INSTRUCTIONS TO FOLLOW
Without any images, write the listing below out word for word.

RECORD EXCERPTS
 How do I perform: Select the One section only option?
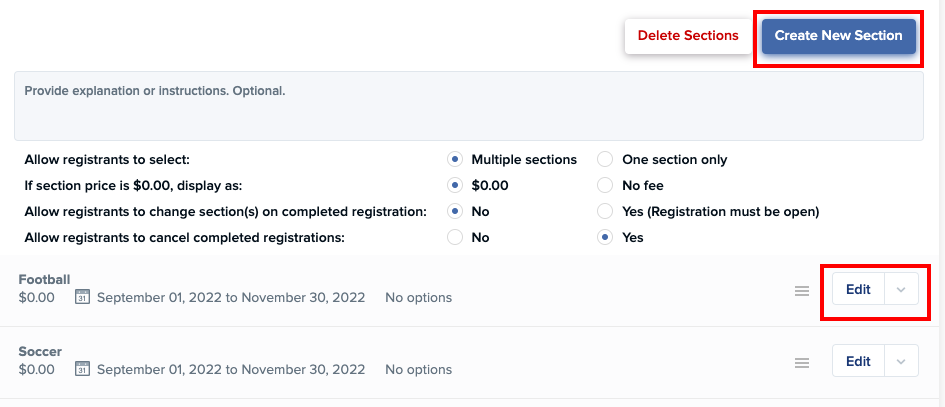605,159
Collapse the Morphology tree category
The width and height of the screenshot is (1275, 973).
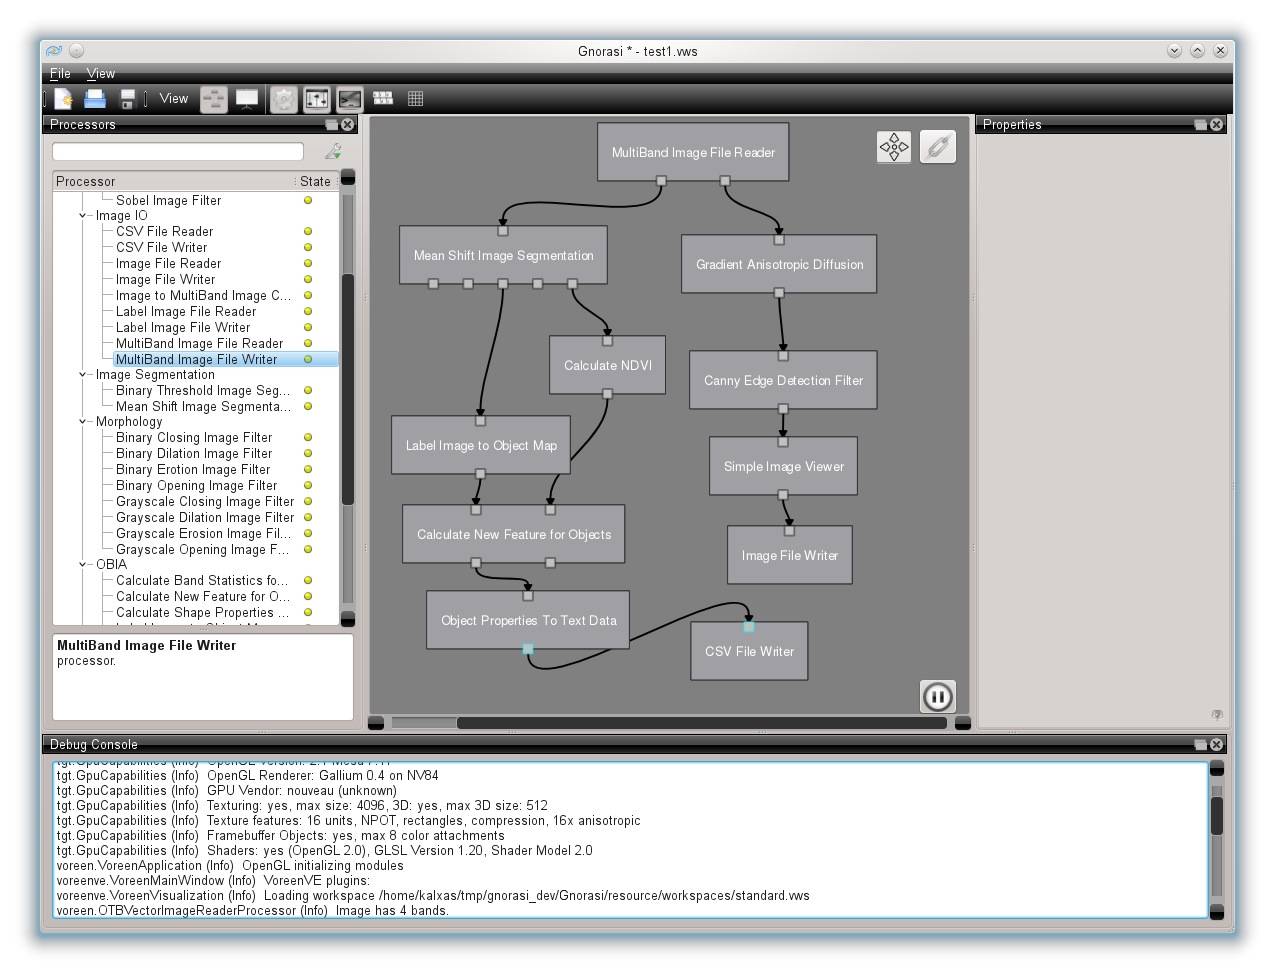tap(84, 422)
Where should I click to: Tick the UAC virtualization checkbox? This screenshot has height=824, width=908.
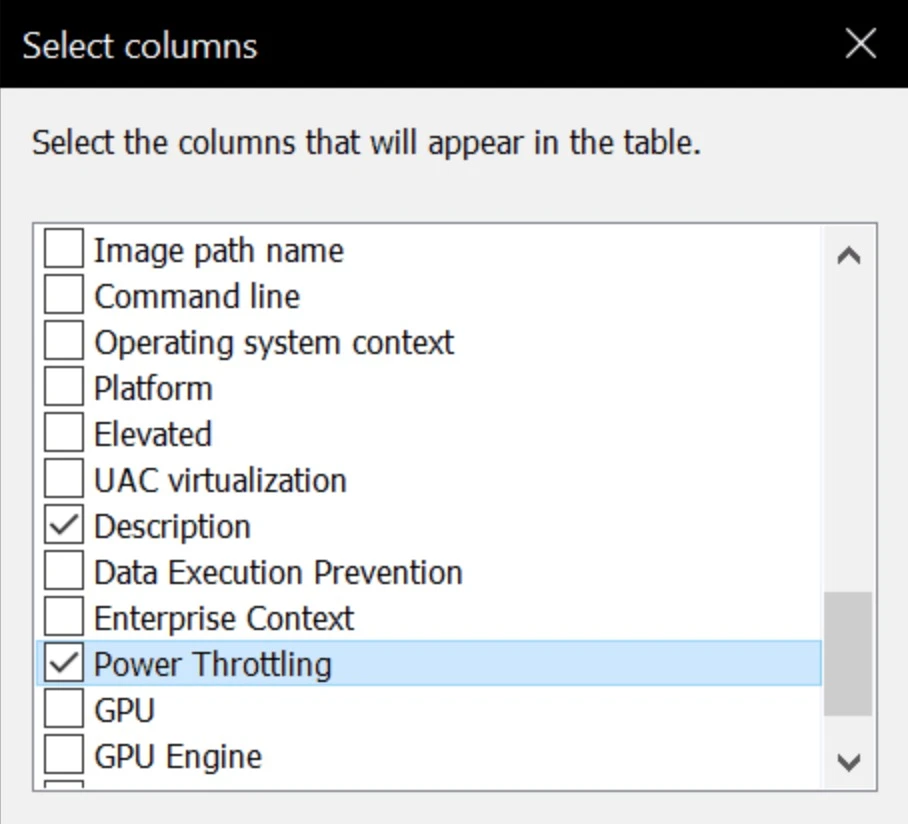(63, 480)
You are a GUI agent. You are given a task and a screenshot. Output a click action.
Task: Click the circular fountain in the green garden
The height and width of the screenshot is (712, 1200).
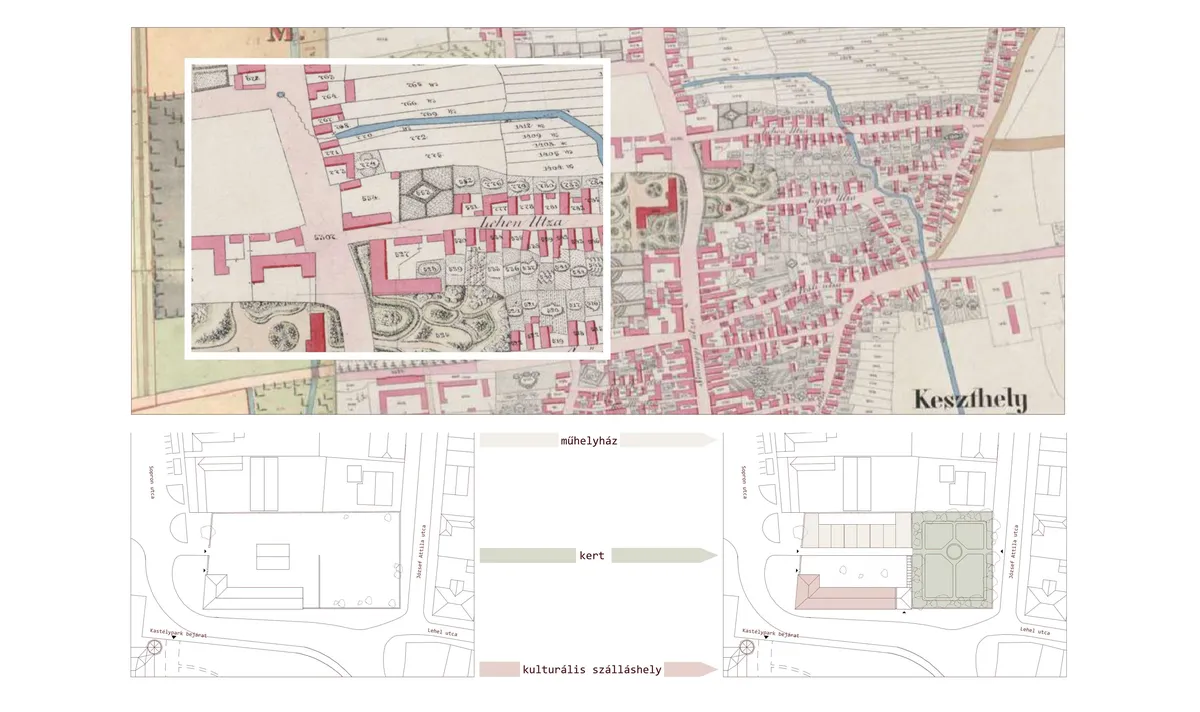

TASK ANSWER
 How do I perform: Select the One section only option?
605,159
Collapse the Morphology tree category
The width and height of the screenshot is (1275, 973).
tap(84, 422)
Where should I click to: Tick the UAC virtualization checkbox? This screenshot has height=824, width=908.
(63, 480)
You are a GUI agent. You are given a task and a screenshot. Output a click action.
Task: Click the circular fountain in the green garden
The height and width of the screenshot is (712, 1200).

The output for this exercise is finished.